··· Extracted records ···

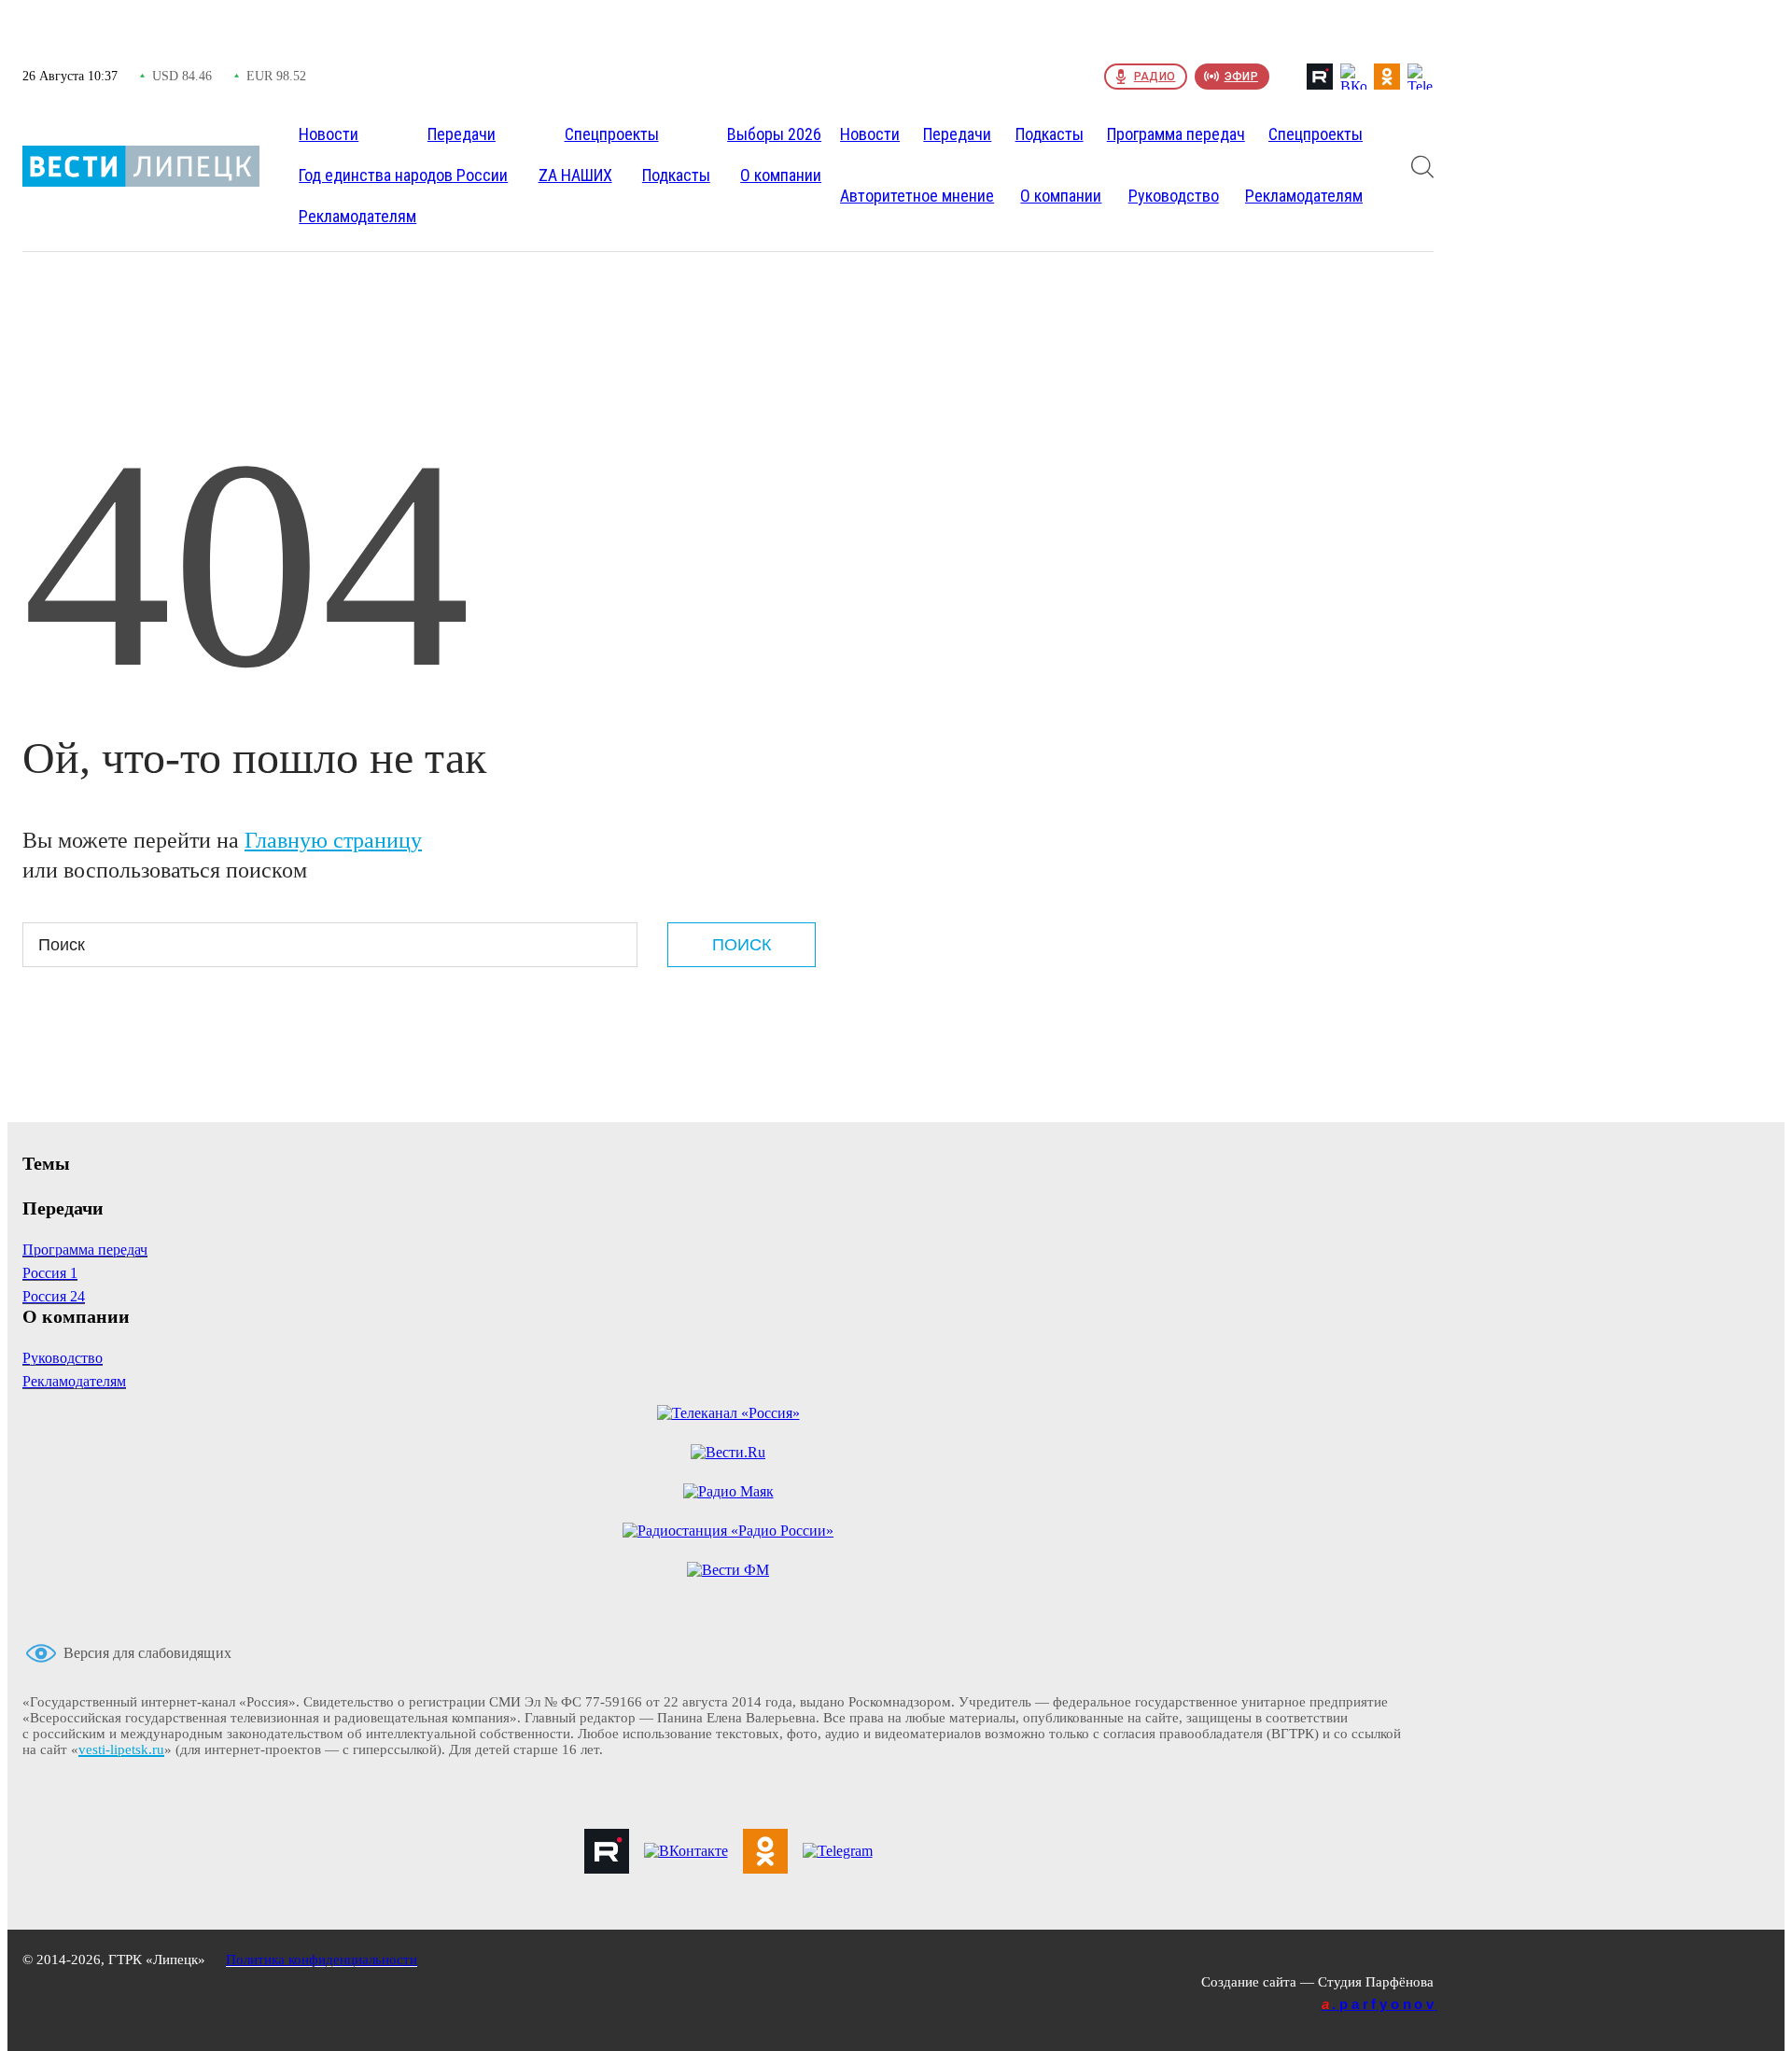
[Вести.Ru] (728, 1452)
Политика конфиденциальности (321, 1959)
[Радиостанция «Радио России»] (728, 1531)
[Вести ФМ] (728, 1570)
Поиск (741, 944)
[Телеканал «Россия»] (728, 1413)
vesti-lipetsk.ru (121, 1749)
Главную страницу (333, 840)
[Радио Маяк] (728, 1491)
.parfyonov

···

> [Your assignment]
A verbatim copy of the records is needed, with all images omitted.

> [Solution to the exercise]
[Вести.Ru] (728, 1452)
Политика конфиденциальности (321, 1959)
[Радиостанция «Радио России»] (728, 1531)
[Вести ФМ] (728, 1570)
Поиск (741, 944)
[Телеканал «Россия»] (728, 1413)
vesti-lipetsk.ru (121, 1749)
Главную страницу (333, 840)
[Радио Маяк] (728, 1491)
.parfyonov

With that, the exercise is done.